ЗАДАНИЕ 1:
Ответьте на вопросы по тексту о страшных снах.
(а) Кто, согласно тексту, обнаружил, что в страшных снах важно производимое ими впечатление?
(б) Кто цитирует пример из Петрония?
(в) В каком произведении Гонгора выразил мысль, что сны и кошмары являются вымыслами?
ЗАДАНИЕ 2:
Изложите содержание текста о страшных снах в двух предложениях.
ЗАДАНИЕ 3:
Переведите на английский язык предложение из текста о страшных снах: «Образы значат меньше всего, они – производные».

ПРЕДОСТАВЛЕННЫЙ ТЕКСТ:
****************

Как бы там ни было, в страшных снах важны не образы. Важно, как обнаружил Колридж [23] – я цитирую поэтов умышленно, – то впечатление, которое на нас производят сны. Образы значат меньше всего, они – производные. Вначале я уже говорил, что перечитал множество трактатов по психологии и поэтических текстов там не встретил, а они невероятно иллюстративны.
Рассмотрим пример из Петрония [24], его цитирует Аддисон. У него сказано: освободившись от тяжести плоти, душа предается игре. «От плоти отпрянув, душа играет». В свою очередь Гонгора в одном сонете точно выразил мысль, что сны и кошмары, помимо прочего, – это вымыслы, литературные произведения:
А сон, податель пьес неутомимый,
в театре, возведенном в пустоте,
прекрасной плотью облачает тени [25].

****************

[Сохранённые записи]
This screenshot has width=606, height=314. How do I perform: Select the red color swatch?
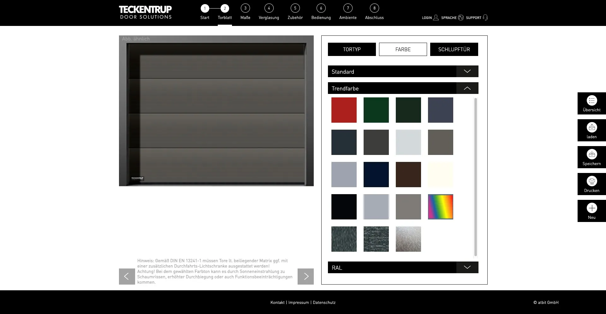[344, 110]
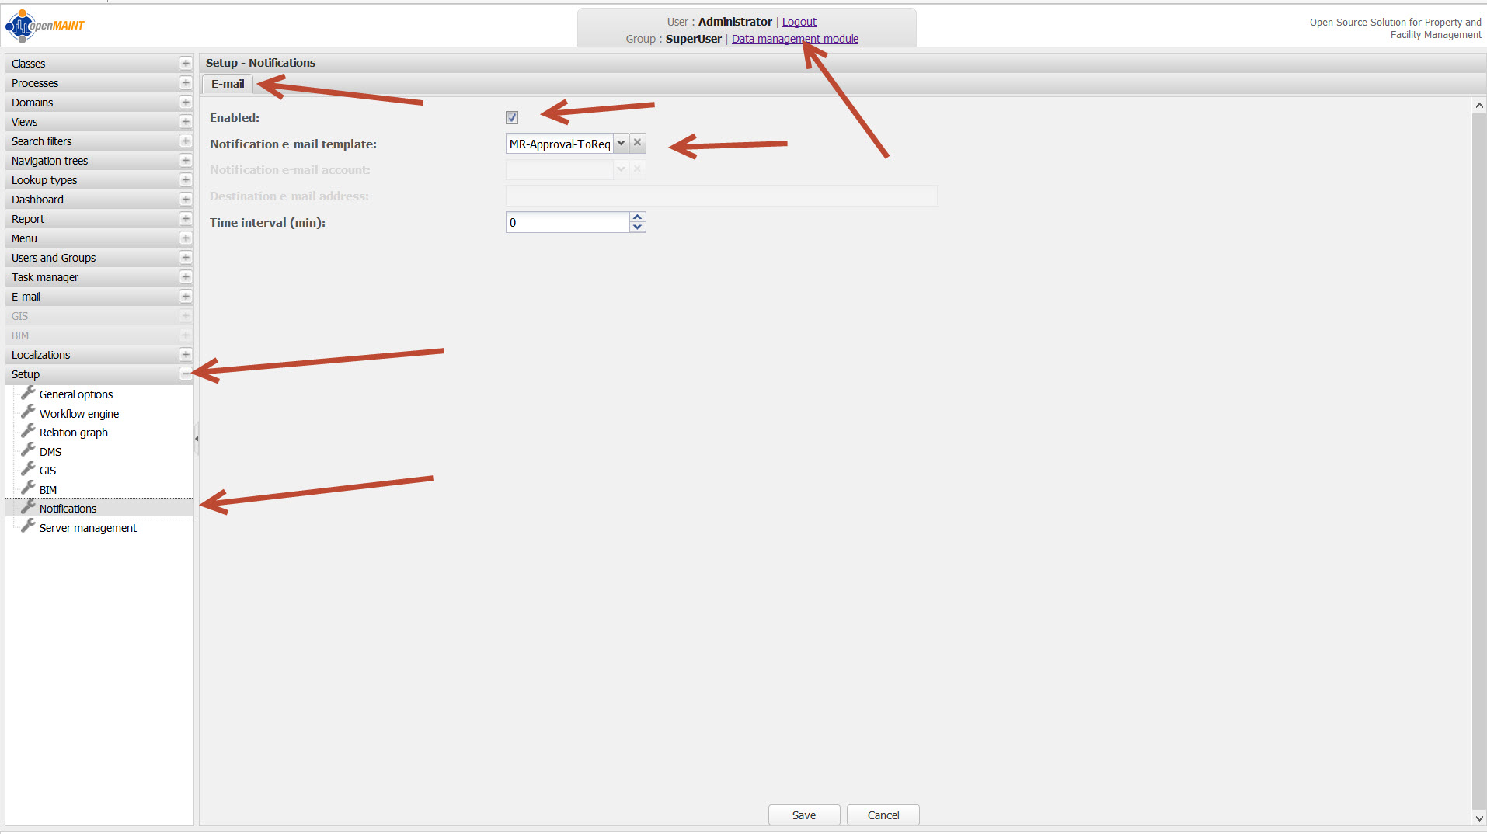
Task: Increase the Time interval value
Action: click(x=638, y=217)
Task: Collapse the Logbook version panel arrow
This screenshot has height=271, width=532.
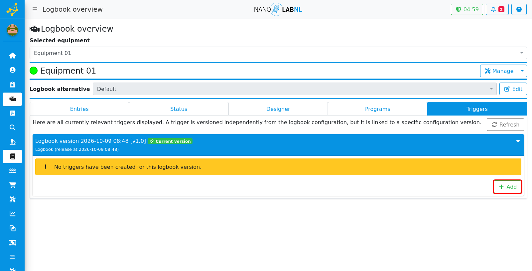Action: pos(518,141)
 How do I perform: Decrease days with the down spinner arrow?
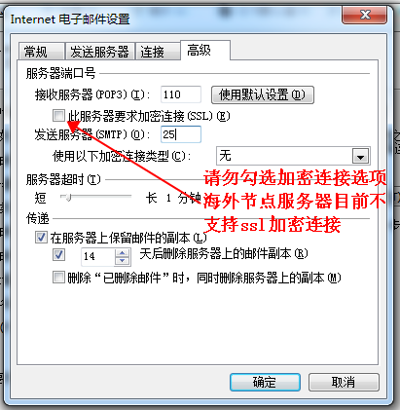[123, 261]
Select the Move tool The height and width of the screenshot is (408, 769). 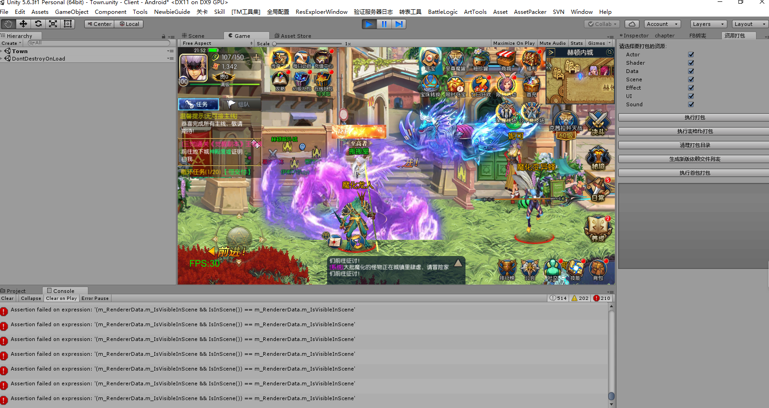(x=23, y=24)
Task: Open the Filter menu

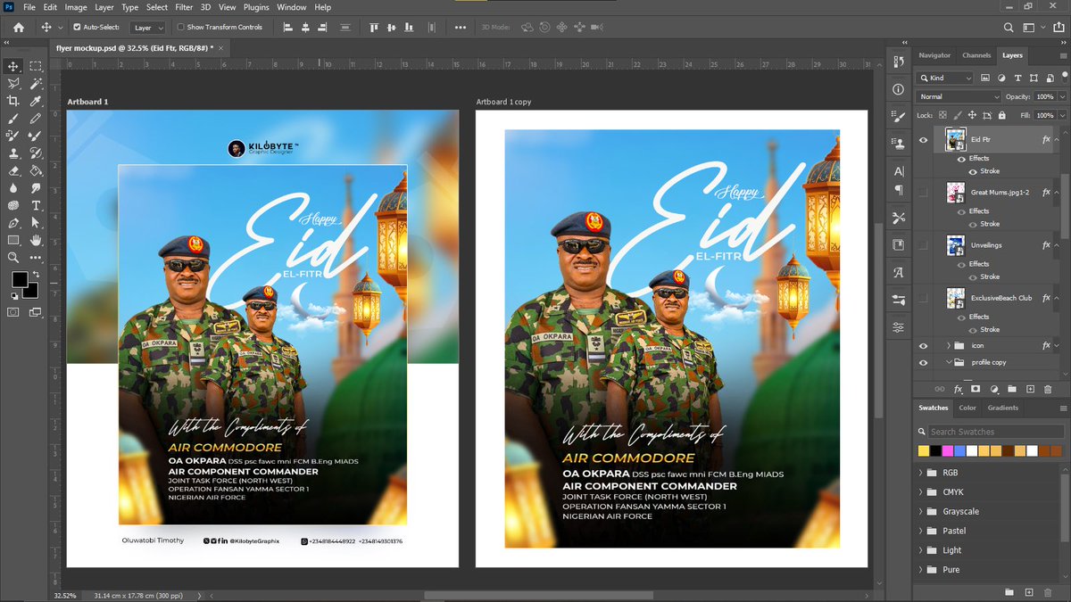Action: tap(184, 7)
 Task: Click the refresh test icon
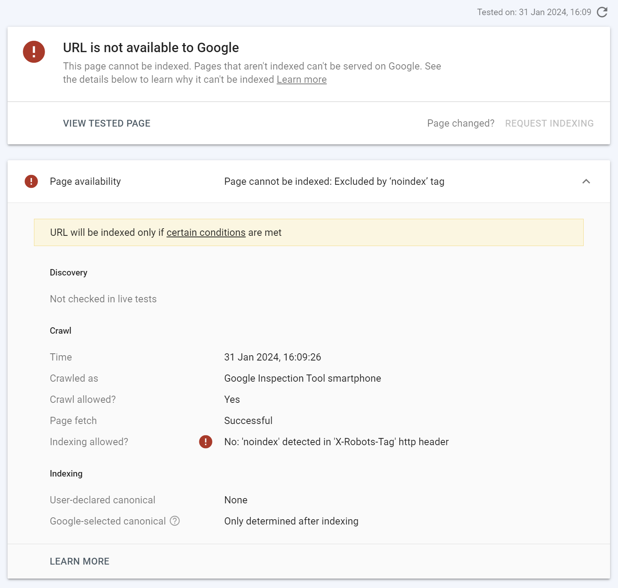[x=602, y=12]
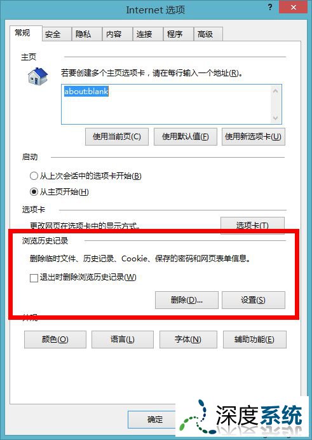Click into the about:blank home page address field
Viewport: 312px width, 440px height.
pyautogui.click(x=166, y=104)
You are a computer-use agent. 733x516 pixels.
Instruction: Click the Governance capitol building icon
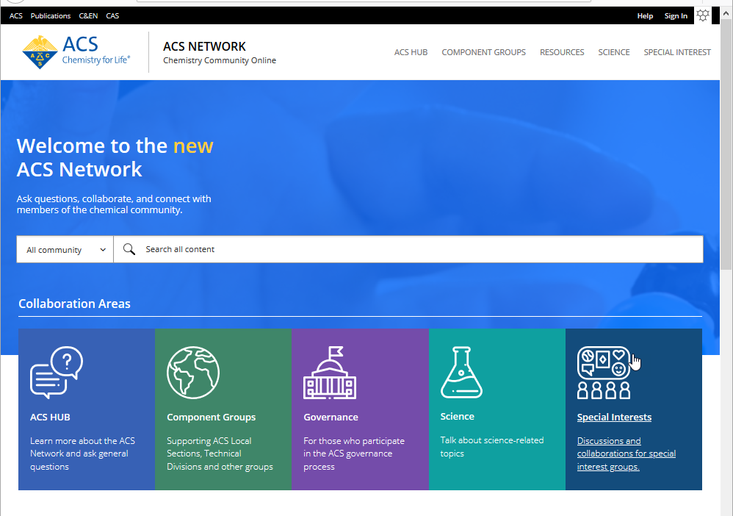pyautogui.click(x=330, y=373)
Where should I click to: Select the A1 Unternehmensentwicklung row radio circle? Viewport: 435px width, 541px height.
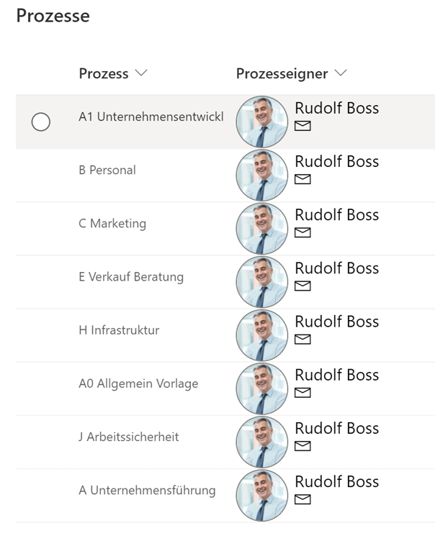coord(41,122)
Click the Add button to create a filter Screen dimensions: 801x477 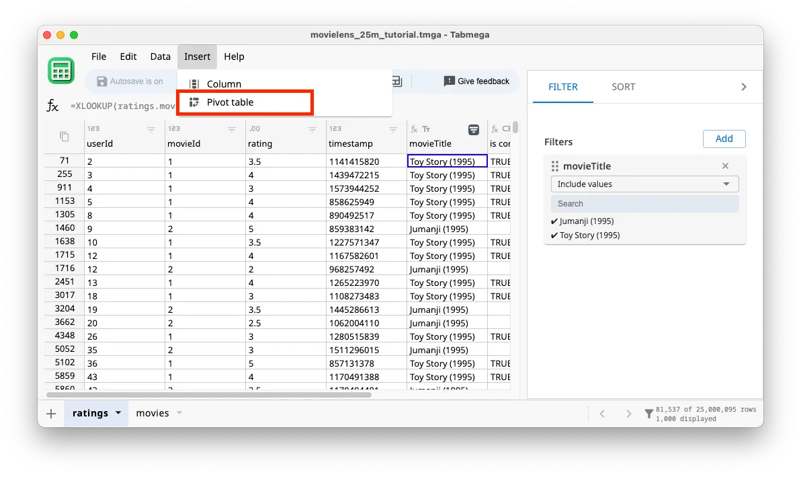pyautogui.click(x=724, y=139)
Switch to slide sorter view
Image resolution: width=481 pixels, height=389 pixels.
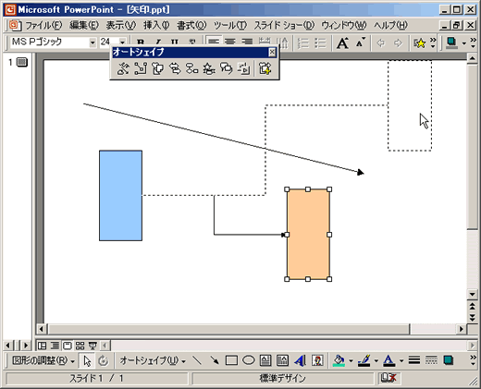(x=80, y=346)
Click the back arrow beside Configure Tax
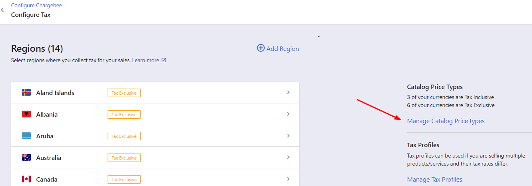Screen dimensions: 532x186 pos(2,10)
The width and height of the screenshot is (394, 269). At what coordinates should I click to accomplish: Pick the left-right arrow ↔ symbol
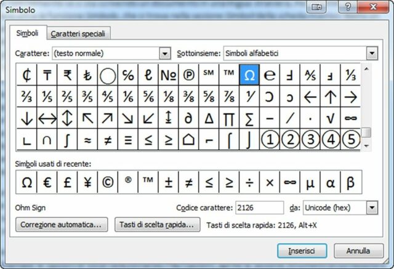point(47,118)
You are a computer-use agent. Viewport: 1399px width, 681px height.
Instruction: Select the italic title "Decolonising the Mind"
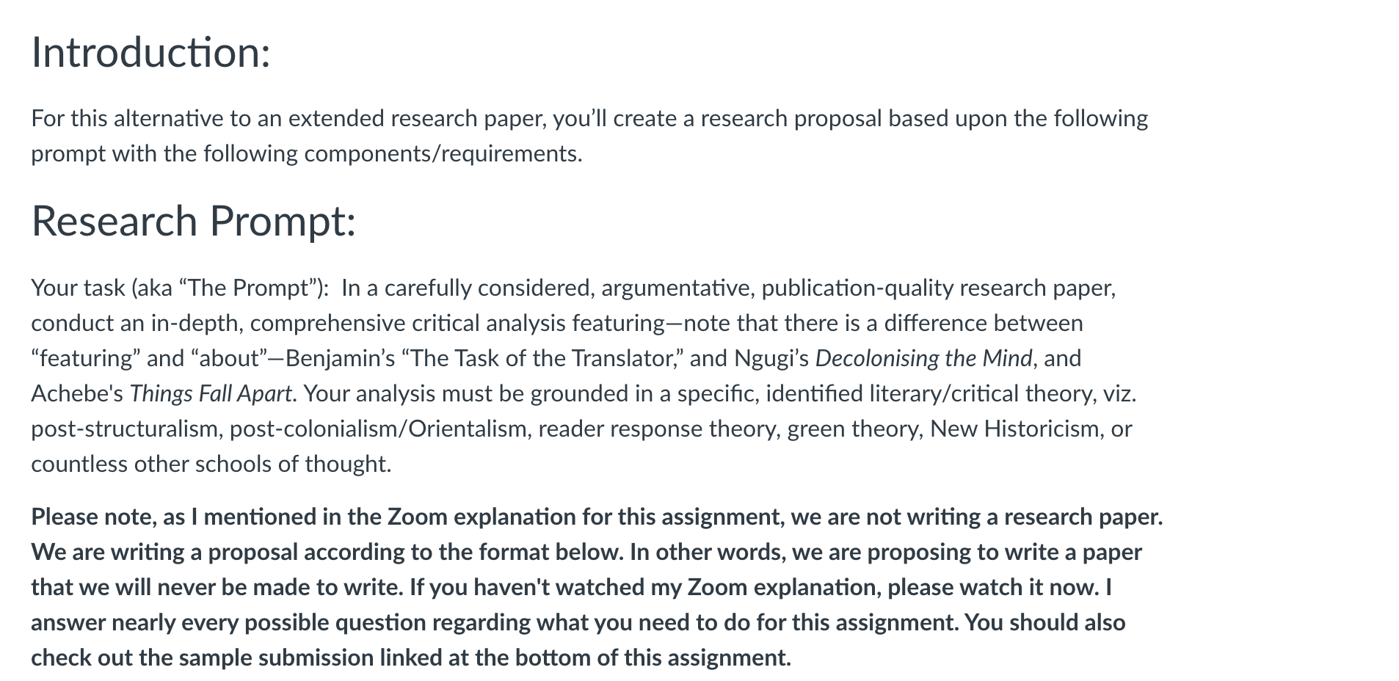(923, 358)
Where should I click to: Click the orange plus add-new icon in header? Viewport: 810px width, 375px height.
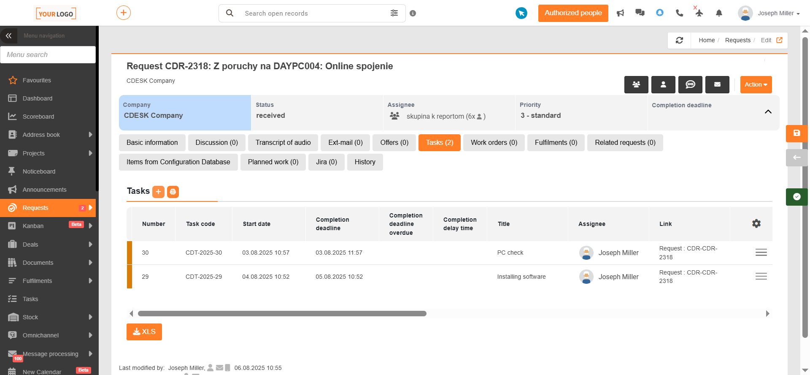pyautogui.click(x=124, y=13)
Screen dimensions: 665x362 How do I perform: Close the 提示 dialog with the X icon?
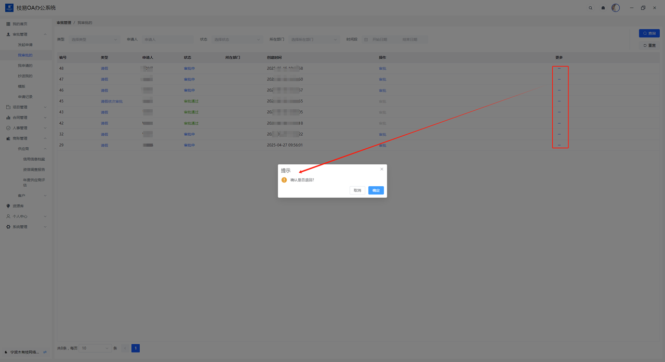pos(382,169)
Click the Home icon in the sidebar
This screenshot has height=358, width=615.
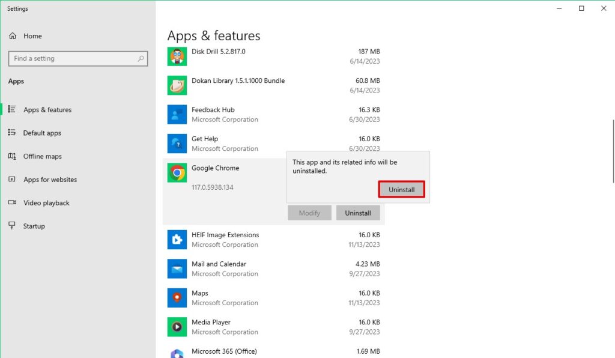[x=12, y=36]
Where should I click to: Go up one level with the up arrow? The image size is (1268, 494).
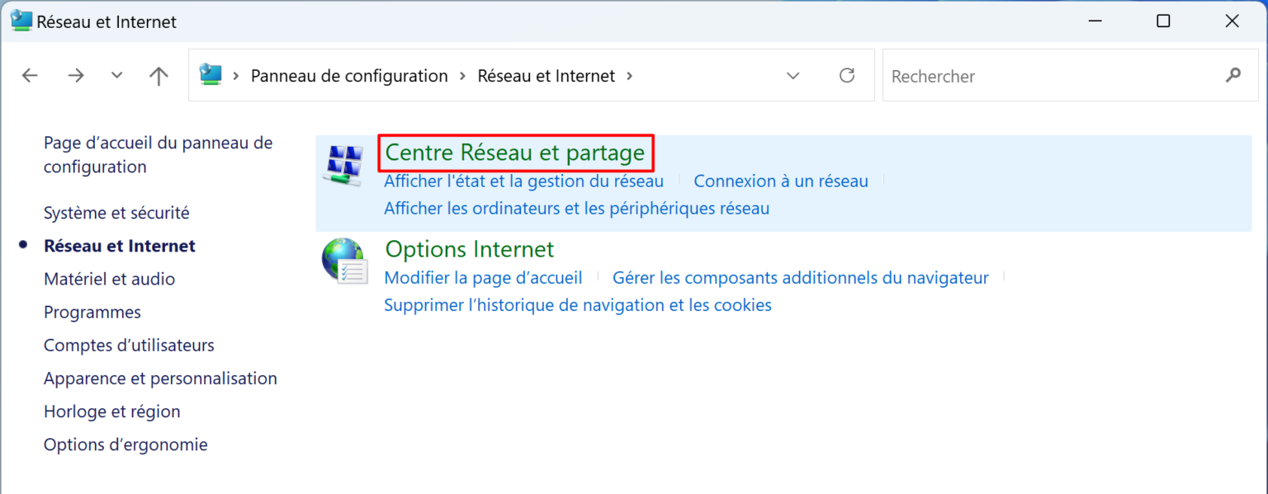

****************

РЕШЕНИЕ ЗАДАНИЯ 1:
(а) Колридж.
(б) Аддисон.
(в) В сонете.

РЕШЕНИЕ ЗАДАНИЯ 2:
В страшных снах важны не образы, которые вторичны, а производимое ими впечатление, и поэтические тексты здесь особенно показательны. Петроний пишет, что душа, освободившись от плоти, предается игре, а Гонгора в сонете выразил мысль, что сны и кошмары являются вымыслами, литературными произведениями.

РЕШЕНИЕ ЗАДАНИЯ 3:
Images matter least of all; they are derivative.